Um einem MOH vorzubeugen, ist es wichtig, Patientinnen und Patienten bei Erstvorstellung ausdrücklich zu ihrer Schmerzmitteleinnahme zu befragen. Für das Kopfschmerztagebuch sind auf dmkg.de Downloads verfügbar, mit neuen Apps kann das Tagebuch auch digital geführt werden. Manche Apps geben weitere Ratschläge zum Schmerzmanagement oder zur Entspannung. Die folgende medikamentöse Therapie sollte immer individualisiert werden. Bei mehr als drei Migräneattacken pro Monat ist eine Migräneprophylaxe zu empfehlen. Sie erfolgt außer mit den erwähnten Betablockern auch mit Kalziumantagonisten Flunarizin oder der Substanzklasse der Antikonvulsiva mit Topiramat.
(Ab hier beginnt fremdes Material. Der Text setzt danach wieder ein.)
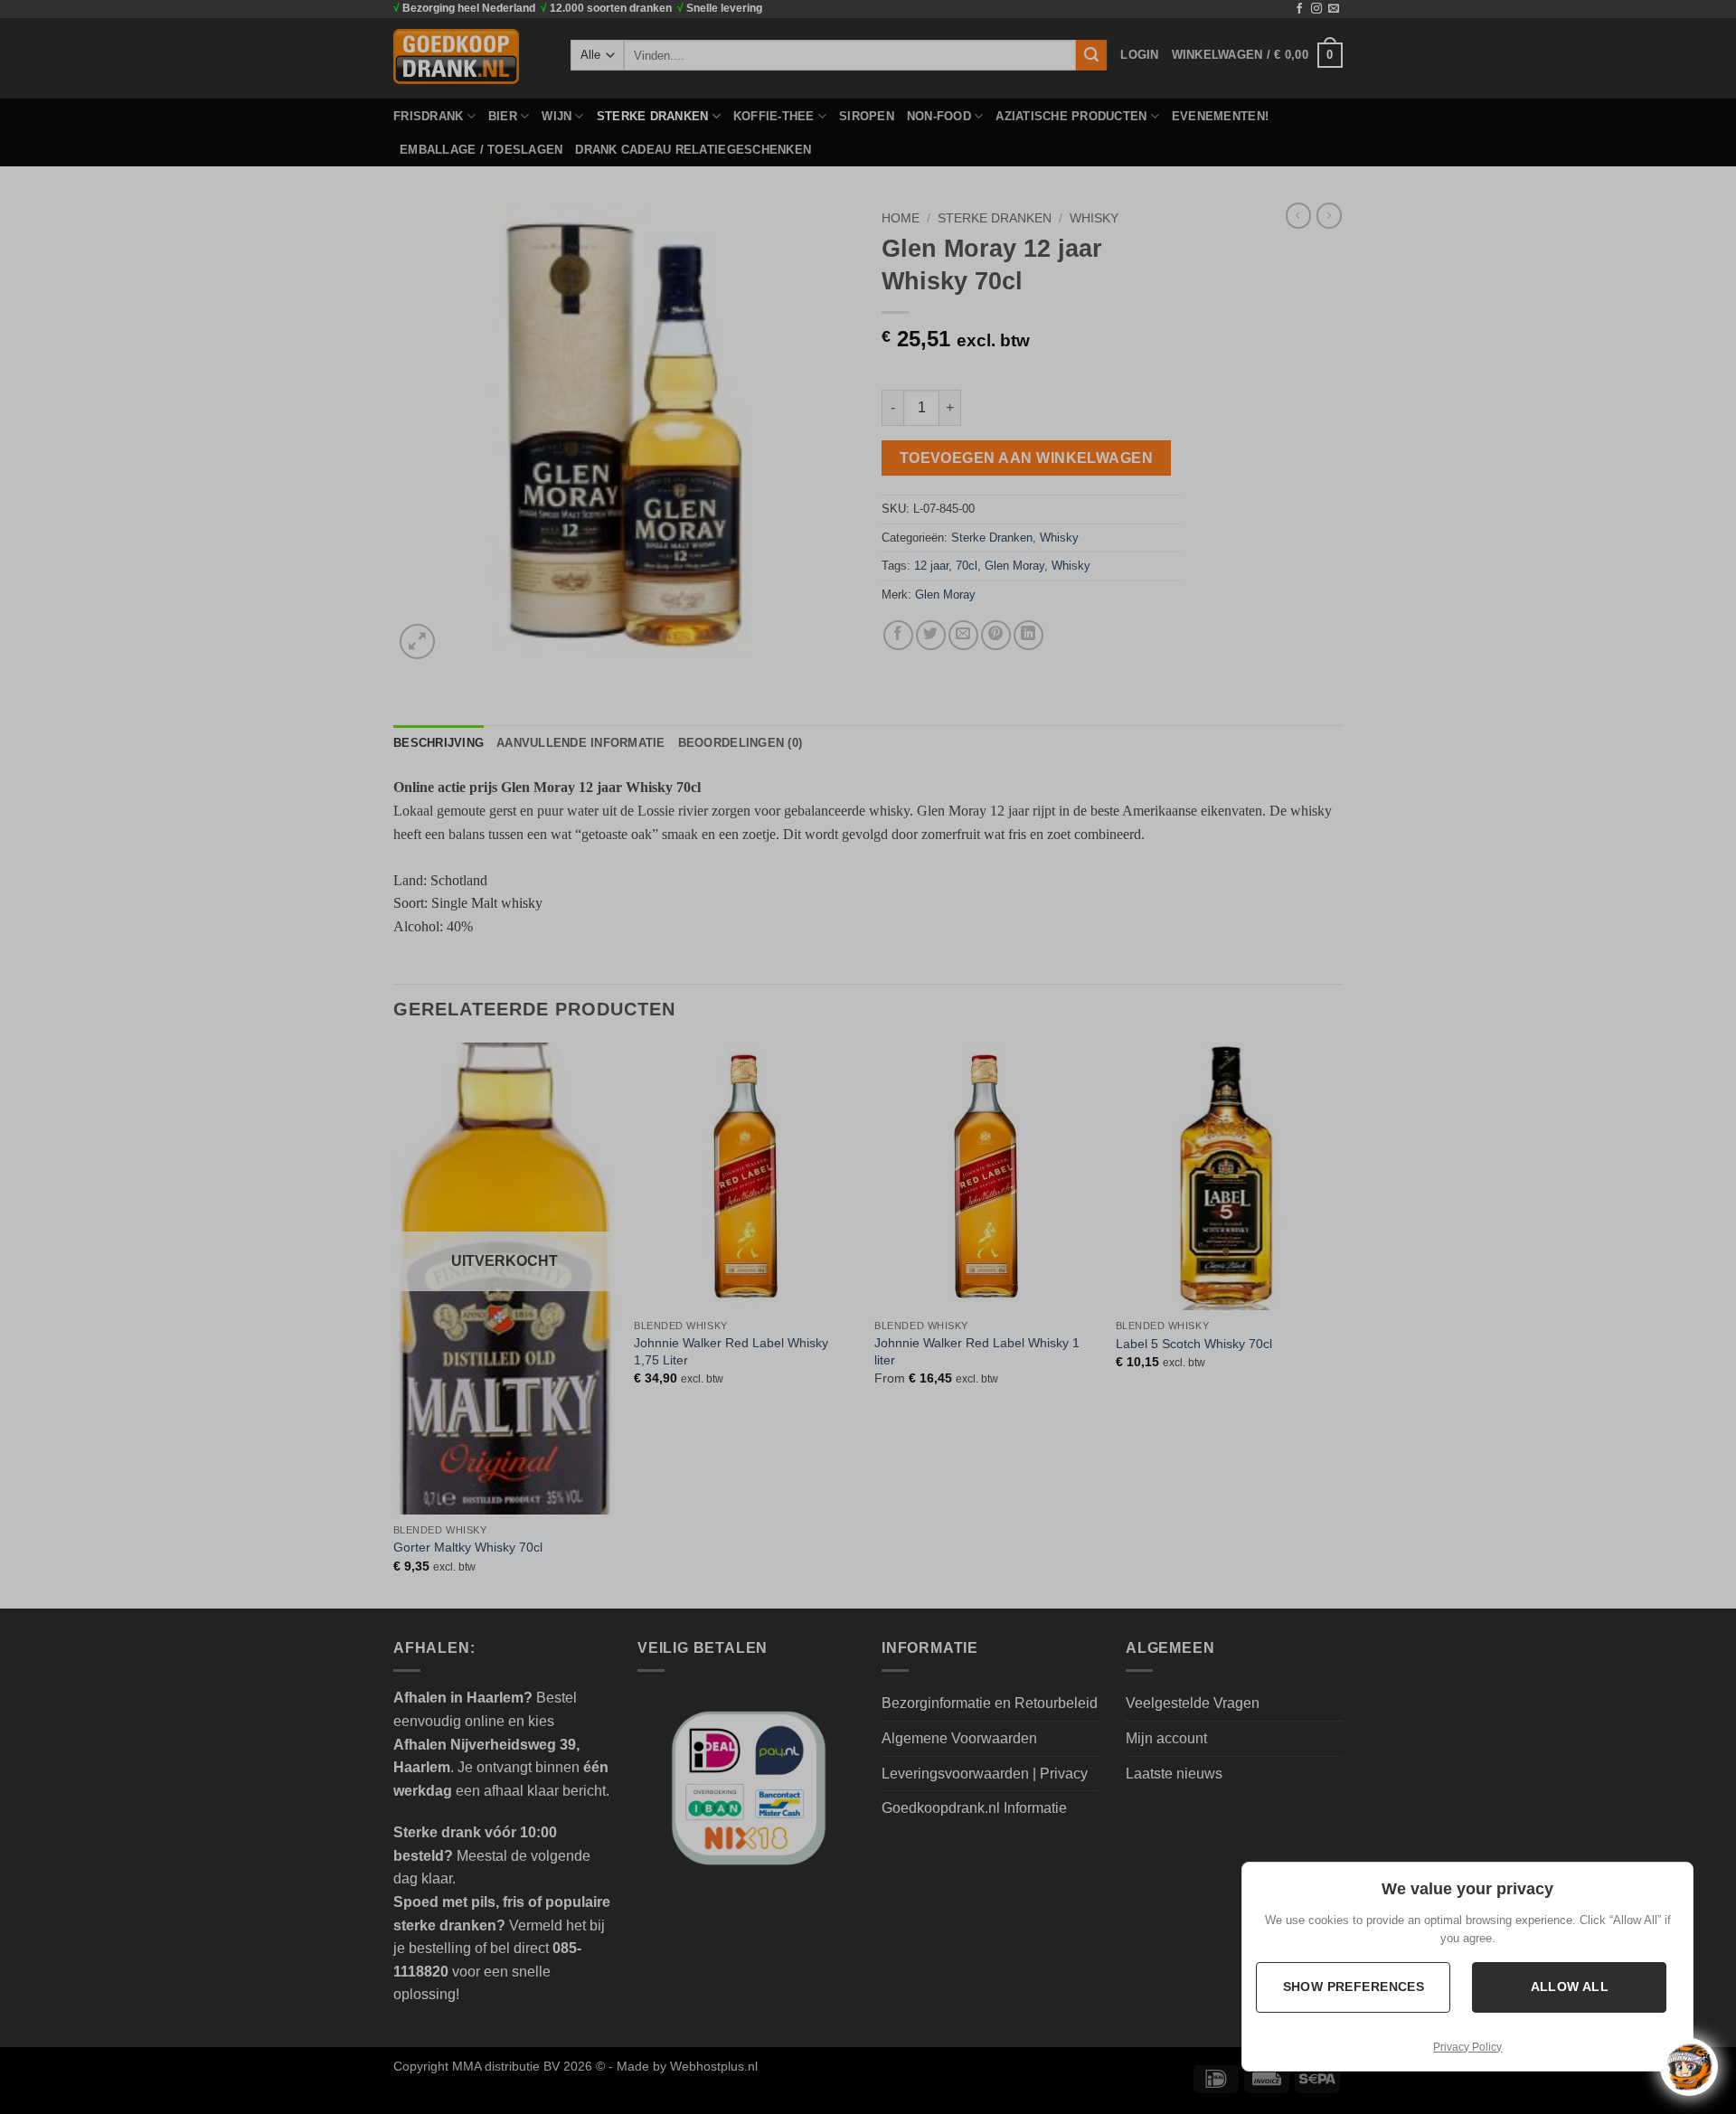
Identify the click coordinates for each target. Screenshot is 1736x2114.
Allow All (1569, 1986)
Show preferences (1353, 1986)
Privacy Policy (1467, 2047)
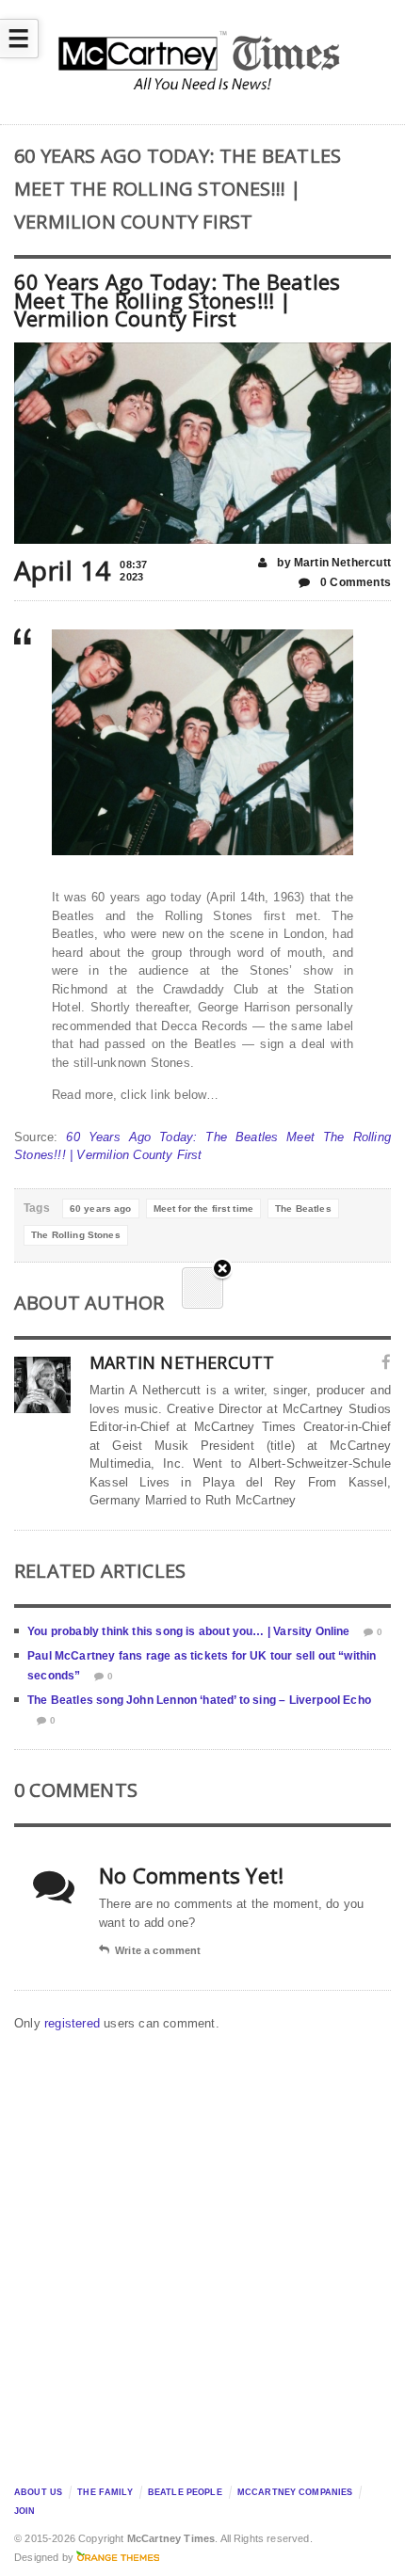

Bei der chronischen Migräne steht zur Prophylaxe zusätzlich Botox zur Verfügung. Monoklonale Antikörper, die CGRP oder den CGRP-Rezeptor blockieren, werden bei Versagen, intolerablen Nebenwirkungen oder Kontraindikationen eingesetzt. Zu beachten ist, dass ein Drittel aller Patientinnen und Patienten mit MOH innerhalb eines Jahres einen Rückfall erleidet. Daher sollten Betroffene nach initial erfolgreichem Entzug in einer gezielten kopfschmerztherapeutischen Behandlung bleiben.5 Grundsätzlich ist, auch nach der neuen S1-Leitlinie von 2022, der frühe Beginn einer medikamentösen Kopfschmerz-Prophylaxe angezeigt, um den Übergebrauch zu vermeiden: Eine individualisierte Prophylaxe von ausreichender Dauer reduziert die Attacken und damit die Einnahme von Akutmedikamenten erheblich.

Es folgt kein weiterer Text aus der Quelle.